The Doctor sat on the harness under the console, fiddling with some wires as Thea sat on the bottom step, resting her head on the railing as she watched in silence.

"How's it going under there?" Rory called as he and Amy stepped down.

"Just putting a firewall around the Matrix." The Doctor replied, "Almost done."

"Are you going to make her talk again?" Amy asked.

"We can't." Thea sighed.

"Why not?" Rory frowned.

"Spacey-wacey."

"Of course it is." Amy laughed a bit. That had been her guess.

"Well, actually," the Doctor explained, "it's because the Time Lords discovered that if you take an eleventh dimensional matrix and fold it into a mechanical then." Rory reached over at two dangling wires, connecting them, making them spark, "Yes, it's spacey wacey." the Doctor flinched, pulling his blackened goggles down.

"Sorry." Rory murmured as Thea laughed, "At the end, she was talking. She kept repeating something. I don't know what it meant."

"What did she say?" The Doctor looked at him.

"The only water in the forest is the river." he recited, "She said we'd need to know that someday. It doesn't make sense, does it?"

"Not yet." Thea smirked, "but it will."

"You okay?" The Doctor eyed Rory.

"No." he sighed, "I watched her die. I shouldn't let it get to me, but it still does." Amy walked down to sit besides Thea, "I'm a nurse."

"Letting it get to you." The Doctor began, "You know what that's called? Being alive. Best thing there is. Being alive right now, that's all that counts. Nearly finished. 2 more minutes, then we're off. The Eye of Orion's restful, if you like restful. I can never really get the hang of restful."

"What do you think, mum?" Thea looked up at the TARDIS, "peaceful day out at the Eye of Orion or another fun adventure!"

"Look at you." Amy shook her head, "It's always you and her, isn't it, long after the rest of us have gone. A father and daughter and their box, off to see the universe."

"I'm not complaining." Thea smiled.

"Well, you say that as if it's a bad thing." The Doctor smiled, "but honestly, it's the best thing there is. The House deleted all the bedrooms. I should probably make you two a new bedroom. You'd like that, wouldn't you?"

"Okay. Er, Doctor, this time could we lose the bunk beds?" Amy asked.

"No. Bunk beds are cool." He defended, "A bed with a ladder. You can't beat that."

"Theres extra space for other activities." Thea added, "not those kinds, though." She said quickly, her face turning red as Amy smirked at her.

"It's your room." the Doctor said, "Out those stairs, keep walking till you find it. Off you pop."

They started up the stairs when Rory stopped, "Doctor, do you have a room?" Amy just pulled him off to leave them alone.

~.~

The Doctor finished wiping down the console a little while later, "Are you there?" He asked, "Can you hear me?" He shook his head at the Silence, "Oh, I'm a silly old..."

"So the Eye of Orion," Thea cut in, jumping up from the jumpseat and joining him at the console, "or wherever we need to go."

They both looked over as a lever moved on its own.

The Doctor grinned, "i'll go get the picnic basket!" He cheered, rushing off.

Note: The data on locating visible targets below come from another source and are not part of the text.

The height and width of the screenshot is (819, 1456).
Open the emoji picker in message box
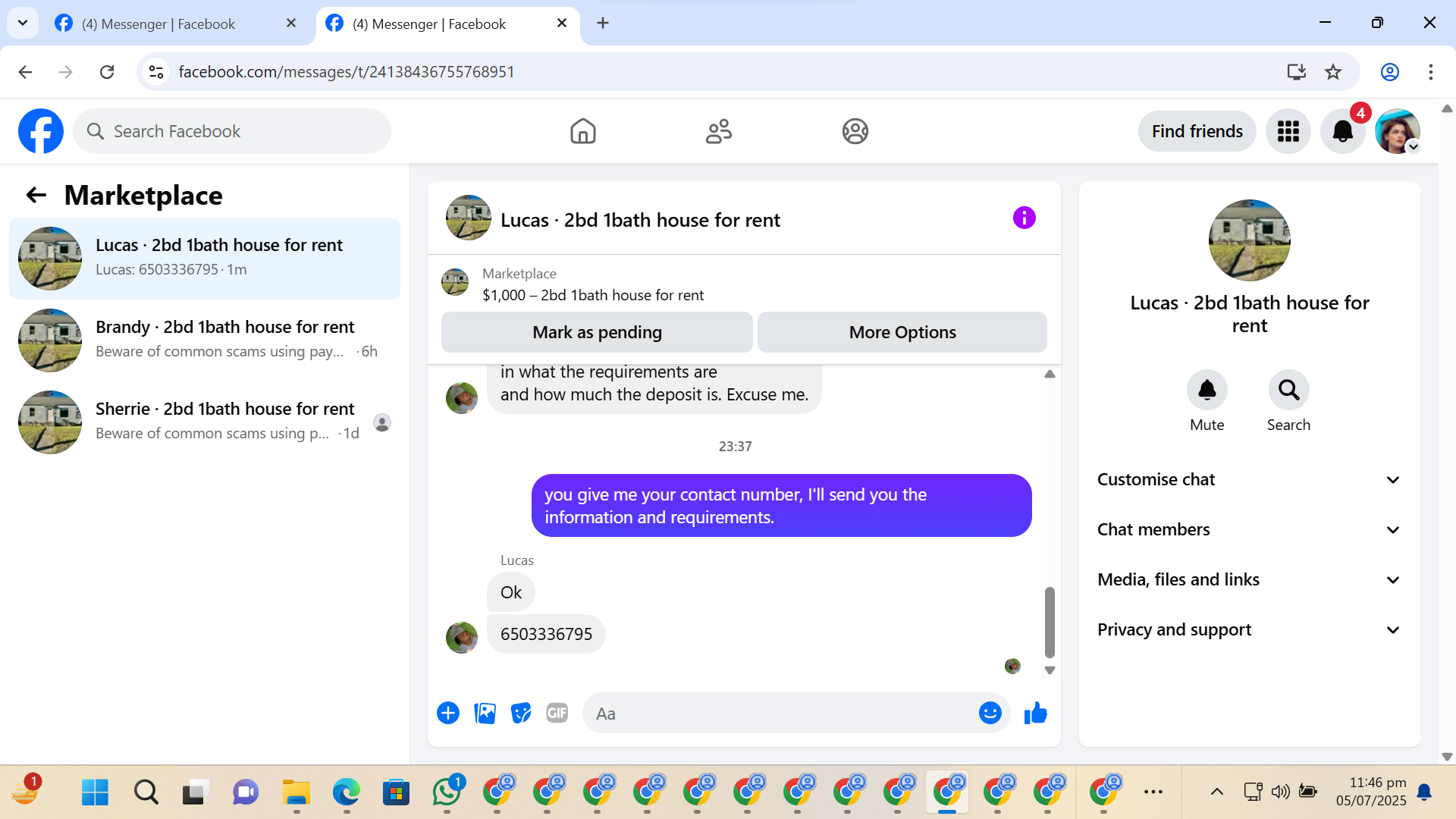coord(990,713)
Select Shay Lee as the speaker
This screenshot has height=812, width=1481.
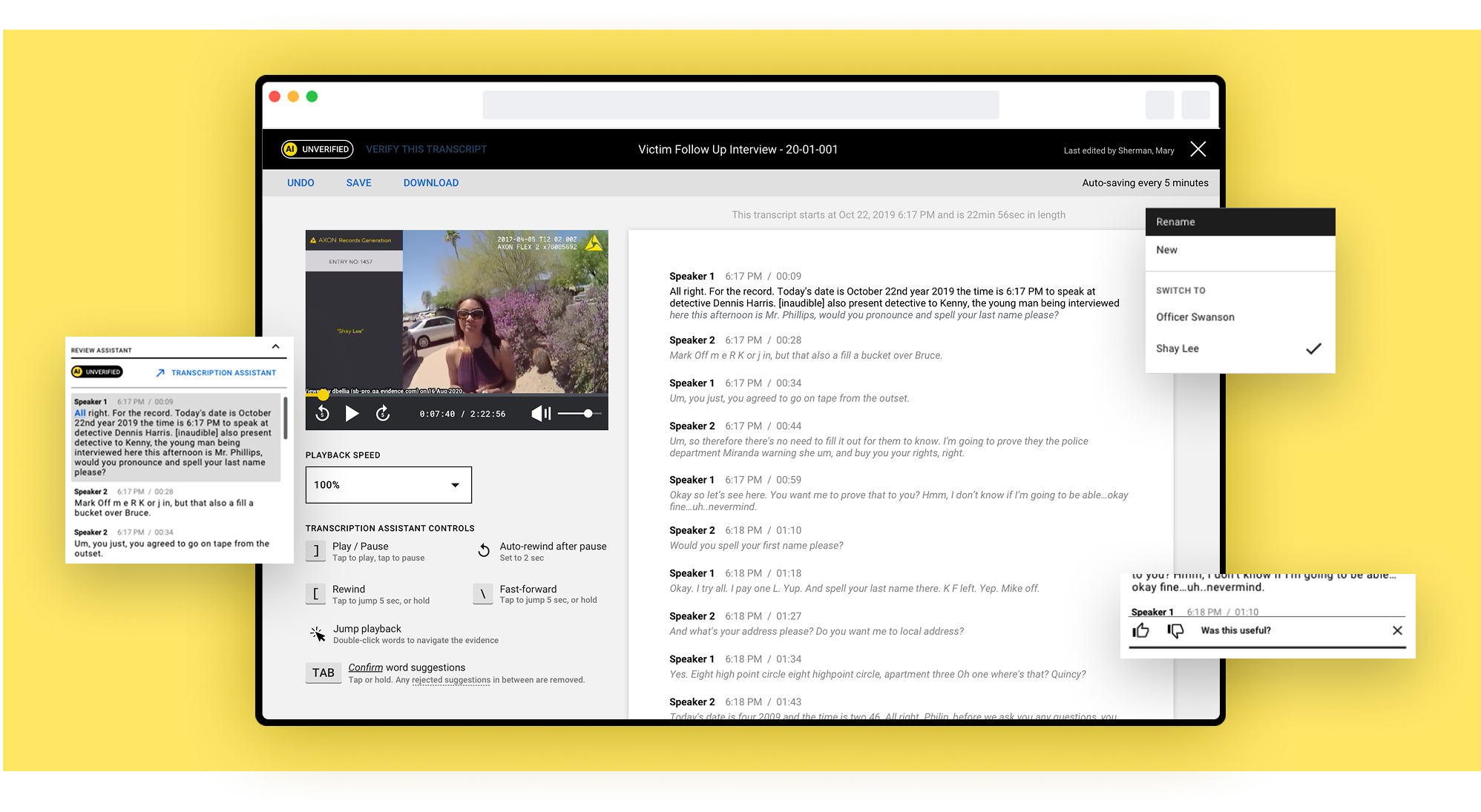1178,349
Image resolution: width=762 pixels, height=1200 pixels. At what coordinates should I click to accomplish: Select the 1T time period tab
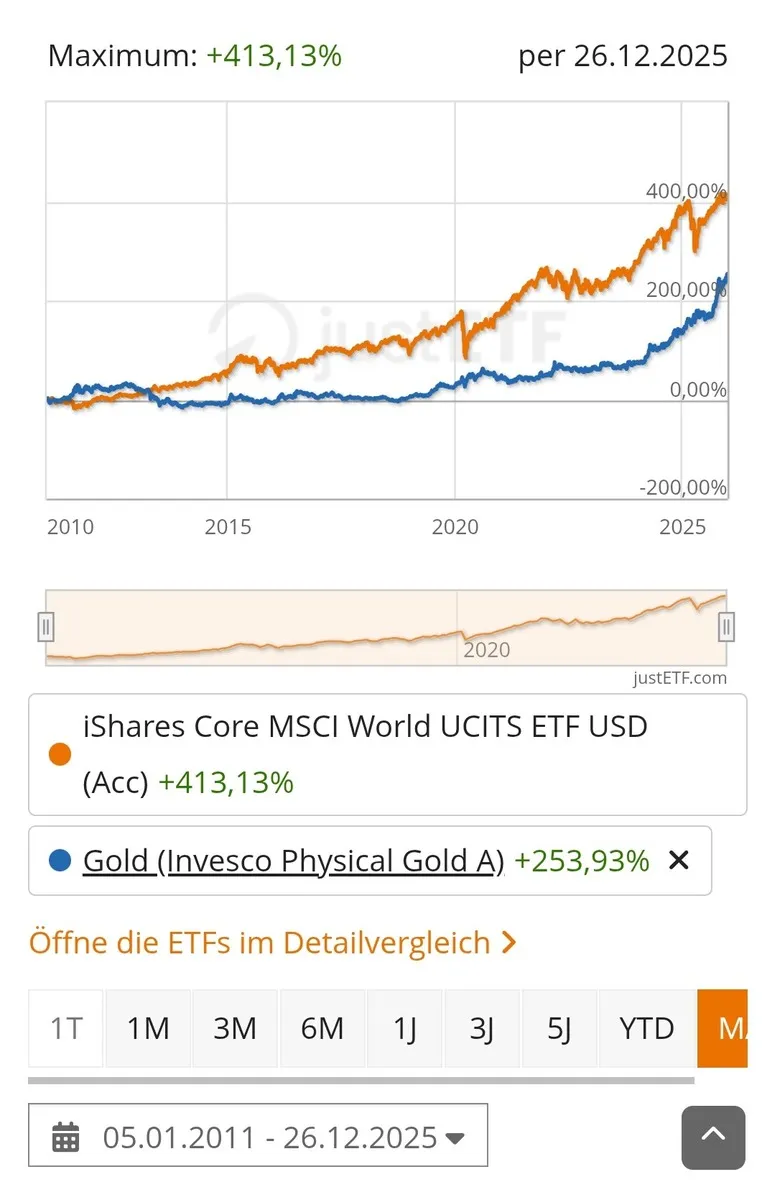pos(66,1028)
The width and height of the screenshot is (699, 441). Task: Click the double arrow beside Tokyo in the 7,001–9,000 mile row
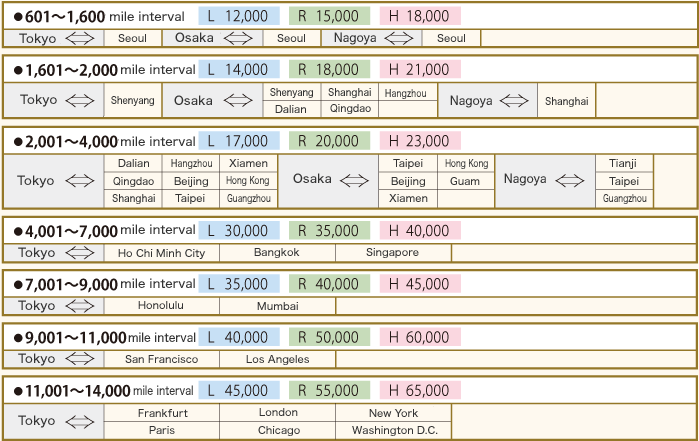[x=79, y=306]
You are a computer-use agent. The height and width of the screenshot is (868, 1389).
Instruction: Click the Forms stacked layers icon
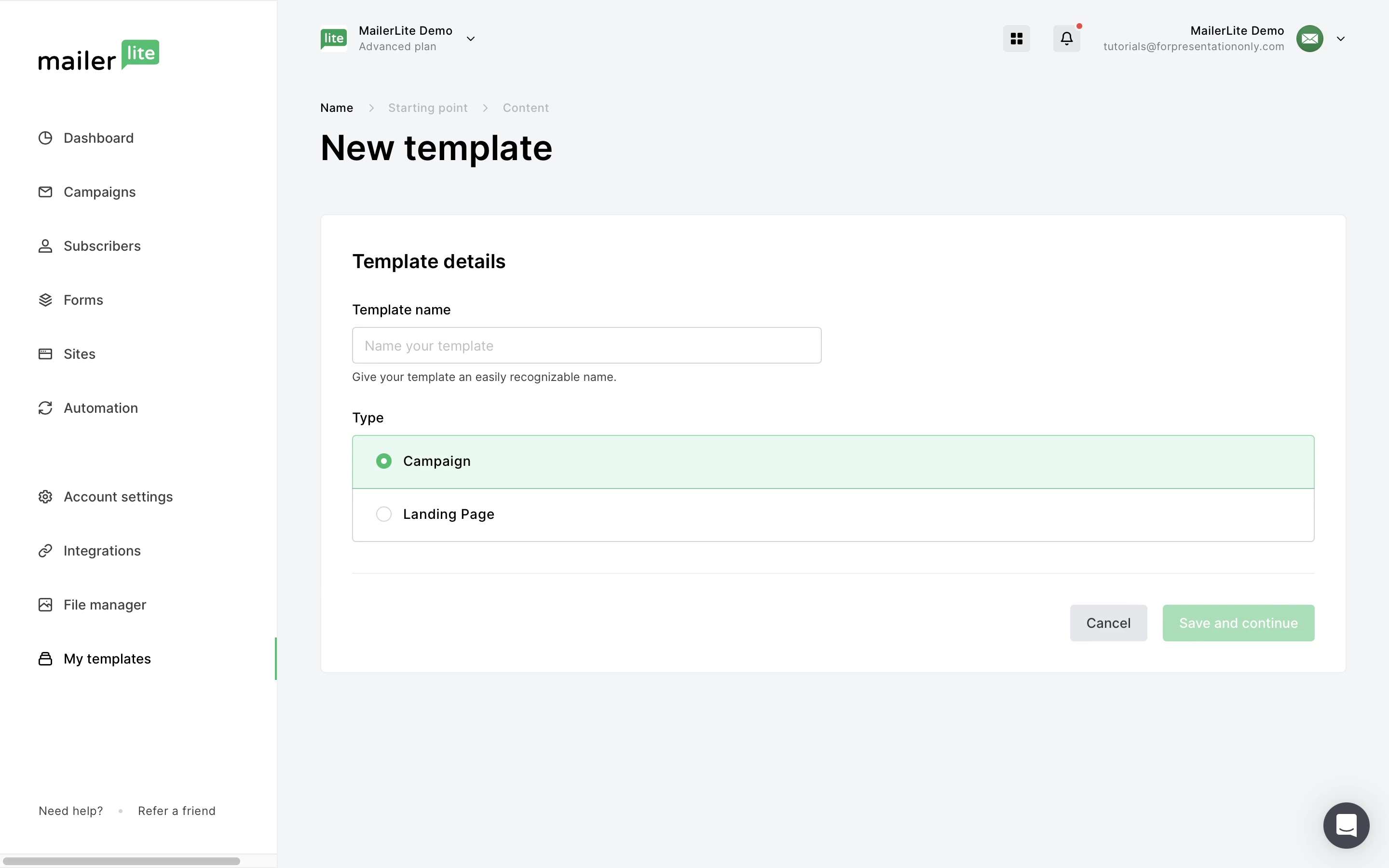[45, 299]
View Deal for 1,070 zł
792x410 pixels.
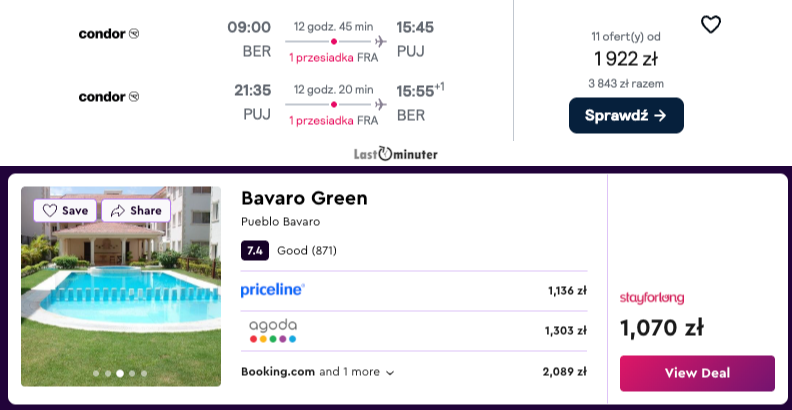click(x=697, y=373)
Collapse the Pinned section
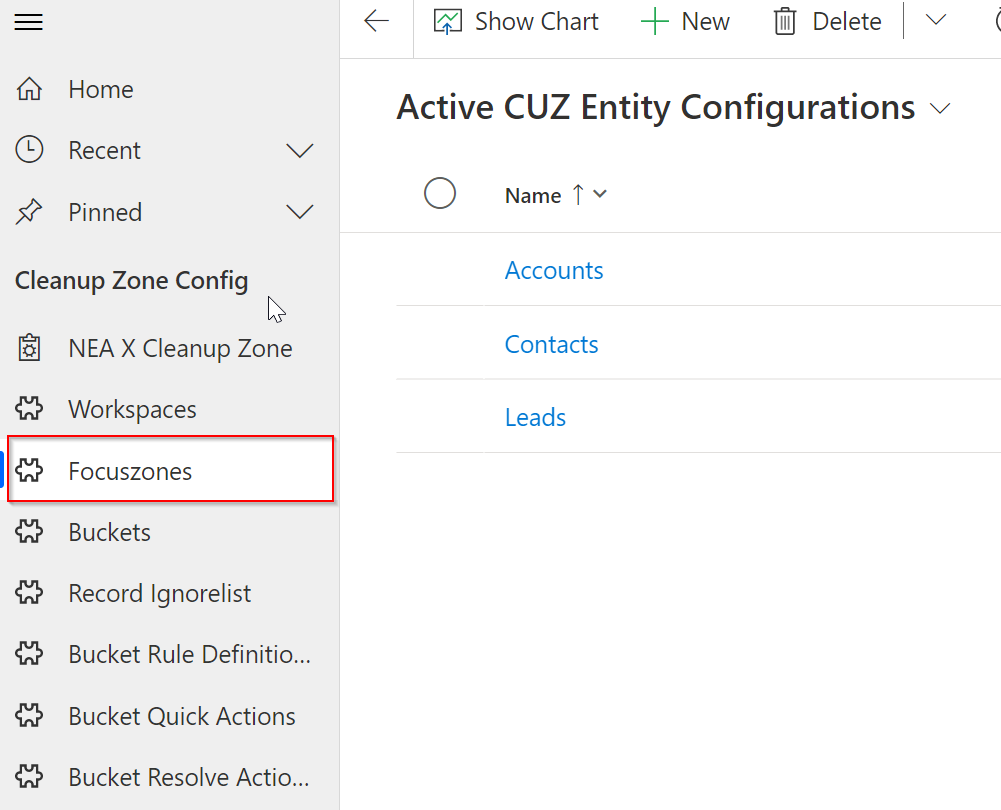Screen dimensions: 1001x810 pyautogui.click(x=300, y=212)
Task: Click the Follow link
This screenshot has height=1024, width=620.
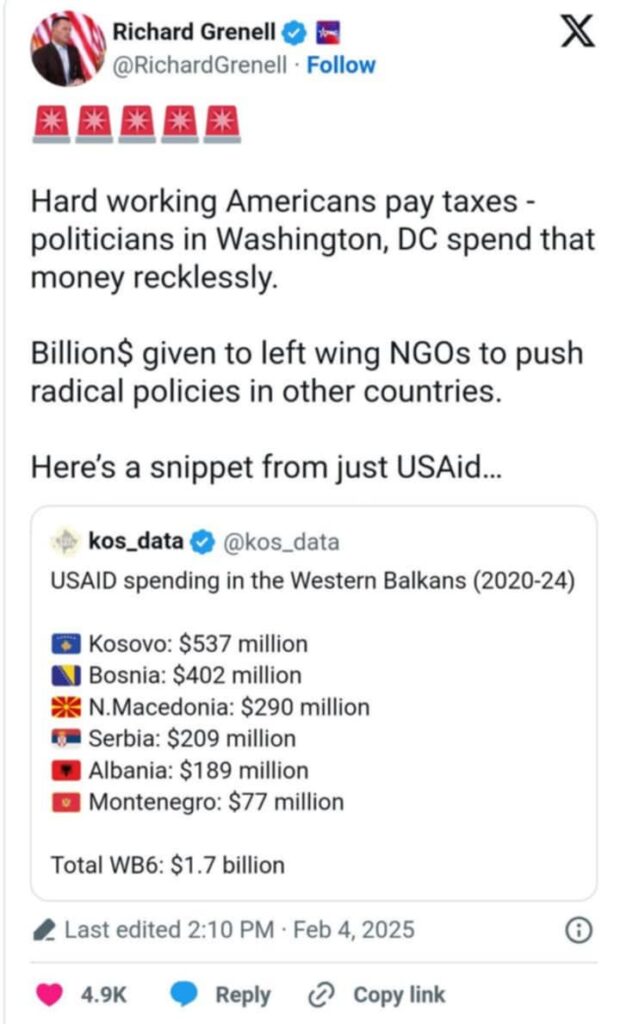Action: pos(342,65)
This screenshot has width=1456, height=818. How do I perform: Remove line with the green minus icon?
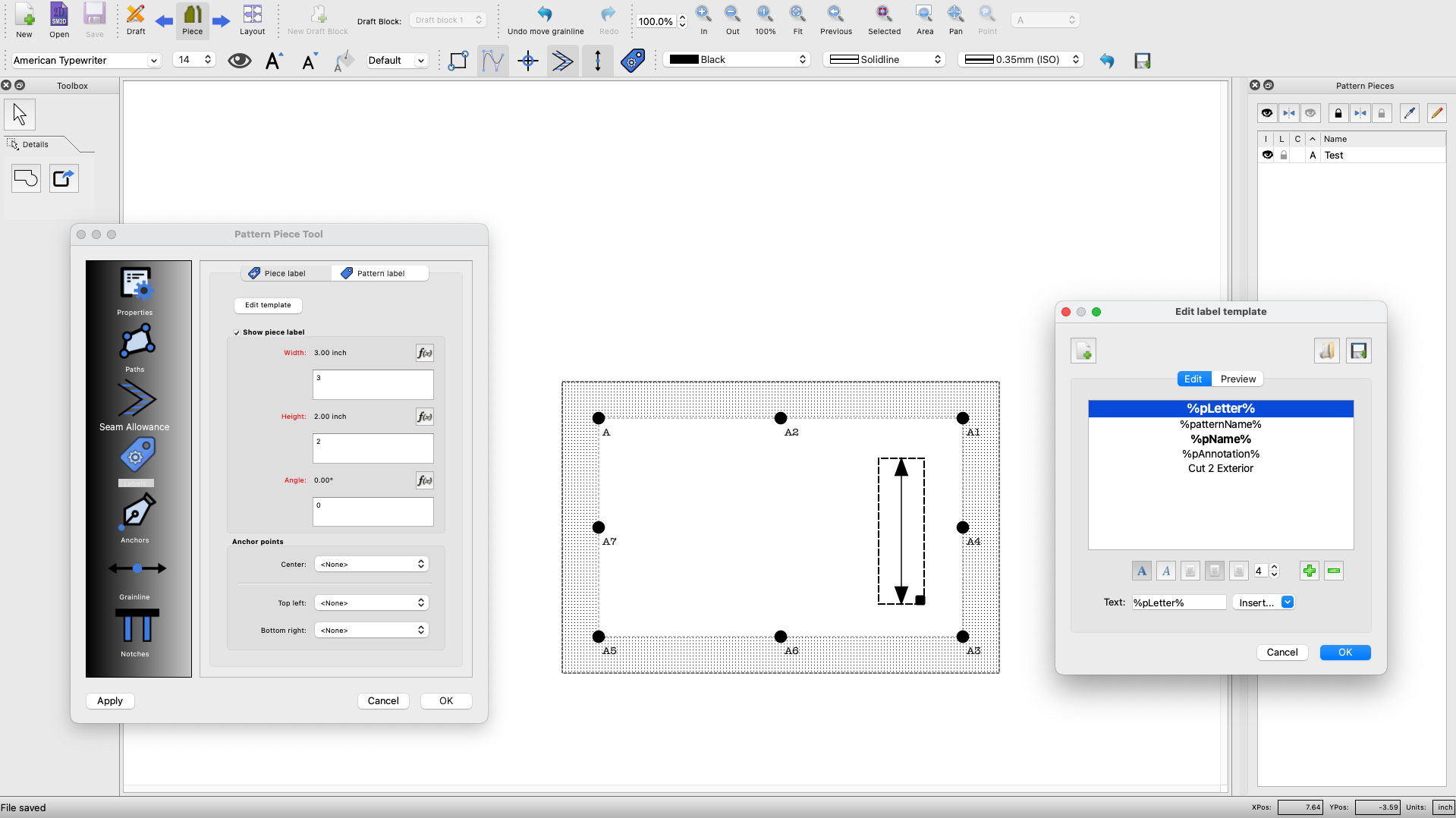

"Dont forget the mini meringues!" Thea called after him, moving back round to the monitor, still giving off an unclear result about Amys pregnancy.

She sighed, reaching out and placing a hand on the time rotor, closing her eyes, "I understand what you said to Rory, and I know I can't change that. Even if I could, I know I shouldn't, but I can still stop his death. Can't I?" She opened her eyes, feeling the faint hum around her, "i'll take that as a yes."

She kissed her fingers, placing them on the rotor, "thanks, mum."